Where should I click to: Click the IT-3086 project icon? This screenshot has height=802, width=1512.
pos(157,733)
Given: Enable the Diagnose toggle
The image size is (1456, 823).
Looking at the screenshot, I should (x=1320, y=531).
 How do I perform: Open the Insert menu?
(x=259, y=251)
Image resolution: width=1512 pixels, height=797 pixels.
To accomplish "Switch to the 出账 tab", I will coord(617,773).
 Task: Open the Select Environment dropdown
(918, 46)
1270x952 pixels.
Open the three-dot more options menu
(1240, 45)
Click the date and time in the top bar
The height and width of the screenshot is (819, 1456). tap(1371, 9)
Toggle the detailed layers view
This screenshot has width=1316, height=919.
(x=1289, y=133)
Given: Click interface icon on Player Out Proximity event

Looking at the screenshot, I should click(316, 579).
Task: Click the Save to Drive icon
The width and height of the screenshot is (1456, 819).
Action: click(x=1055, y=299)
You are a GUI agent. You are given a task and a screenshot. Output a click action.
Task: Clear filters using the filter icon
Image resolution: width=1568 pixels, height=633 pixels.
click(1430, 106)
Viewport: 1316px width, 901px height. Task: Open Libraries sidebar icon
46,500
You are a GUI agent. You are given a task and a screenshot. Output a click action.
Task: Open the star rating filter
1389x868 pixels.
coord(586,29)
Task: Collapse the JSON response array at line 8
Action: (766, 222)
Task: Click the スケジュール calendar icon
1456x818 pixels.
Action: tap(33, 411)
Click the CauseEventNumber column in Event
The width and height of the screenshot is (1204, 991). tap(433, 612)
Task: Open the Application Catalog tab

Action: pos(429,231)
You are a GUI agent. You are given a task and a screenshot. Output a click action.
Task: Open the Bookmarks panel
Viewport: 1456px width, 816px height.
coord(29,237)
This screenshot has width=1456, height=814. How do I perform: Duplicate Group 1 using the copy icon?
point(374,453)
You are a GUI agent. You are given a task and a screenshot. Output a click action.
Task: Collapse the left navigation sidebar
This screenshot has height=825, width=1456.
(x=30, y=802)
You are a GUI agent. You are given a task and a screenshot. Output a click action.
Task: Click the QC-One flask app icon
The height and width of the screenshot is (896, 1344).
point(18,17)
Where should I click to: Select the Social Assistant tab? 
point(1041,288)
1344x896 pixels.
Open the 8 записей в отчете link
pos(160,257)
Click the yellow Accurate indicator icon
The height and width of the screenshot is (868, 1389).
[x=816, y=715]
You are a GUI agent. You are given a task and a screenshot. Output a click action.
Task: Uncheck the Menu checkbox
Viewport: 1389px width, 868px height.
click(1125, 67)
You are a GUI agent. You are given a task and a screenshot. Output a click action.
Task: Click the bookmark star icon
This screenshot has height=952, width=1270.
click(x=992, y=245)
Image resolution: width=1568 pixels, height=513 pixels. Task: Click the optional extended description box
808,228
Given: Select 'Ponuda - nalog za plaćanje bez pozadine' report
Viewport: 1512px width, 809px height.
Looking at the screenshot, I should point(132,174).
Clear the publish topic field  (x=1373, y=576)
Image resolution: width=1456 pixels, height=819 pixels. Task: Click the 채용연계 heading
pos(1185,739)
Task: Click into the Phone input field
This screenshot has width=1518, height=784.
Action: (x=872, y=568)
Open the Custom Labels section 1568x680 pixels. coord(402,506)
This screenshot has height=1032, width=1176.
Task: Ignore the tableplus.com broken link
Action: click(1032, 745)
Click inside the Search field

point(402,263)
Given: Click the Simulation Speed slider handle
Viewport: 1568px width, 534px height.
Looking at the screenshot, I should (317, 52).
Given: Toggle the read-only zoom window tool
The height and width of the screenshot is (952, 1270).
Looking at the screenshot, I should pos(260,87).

***

From the line containing "This screenshot has height=825, width=1456." down to the end of the listing above, return each line exactly as it appears and nothing more.

This screenshot has height=825, width=1456.
(x=30, y=802)
You are a GUI agent. You are given a task and a screenshot. Output a click action.
Task: Click the QC-One flask app icon
The height and width of the screenshot is (896, 1344).
point(18,17)
Where should I click to: Select the Social Assistant tab? 
point(1041,288)
1344x896 pixels.
Open the 8 записей в отчете link
pos(160,257)
Click the yellow Accurate indicator icon
The height and width of the screenshot is (868, 1389).
[x=816, y=715]
You are a GUI agent. You are given a task and a screenshot. Output a click action.
Task: Uncheck the Menu checkbox
Viewport: 1389px width, 868px height.
click(1125, 67)
You are a GUI agent. You are given a task and a screenshot. Output a click action.
Task: Click the bookmark star icon
This screenshot has height=952, width=1270.
click(x=992, y=245)
Image resolution: width=1568 pixels, height=513 pixels. Task: Click the optional extended description box
808,228
Given: Select 'Ponuda - nalog za plaćanje bez pozadine' report
Viewport: 1512px width, 809px height.
Looking at the screenshot, I should point(132,174).
Clear the publish topic field  (x=1373, y=576)
Image resolution: width=1456 pixels, height=819 pixels. Task: Click the 채용연계 heading
pos(1185,739)
Task: Click into the Phone input field
This screenshot has width=1518, height=784.
Action: (x=872, y=568)
Open the Custom Labels section 1568x680 pixels. coord(402,506)
This screenshot has height=1032, width=1176.
Task: Ignore the tableplus.com broken link
Action: click(1032, 745)
Click inside the Search field

point(402,263)
Given: Click the Simulation Speed slider handle
Viewport: 1568px width, 534px height.
Looking at the screenshot, I should (317, 52).
Given: Toggle the read-only zoom window tool
The height and width of the screenshot is (952, 1270).
Looking at the screenshot, I should pos(260,87).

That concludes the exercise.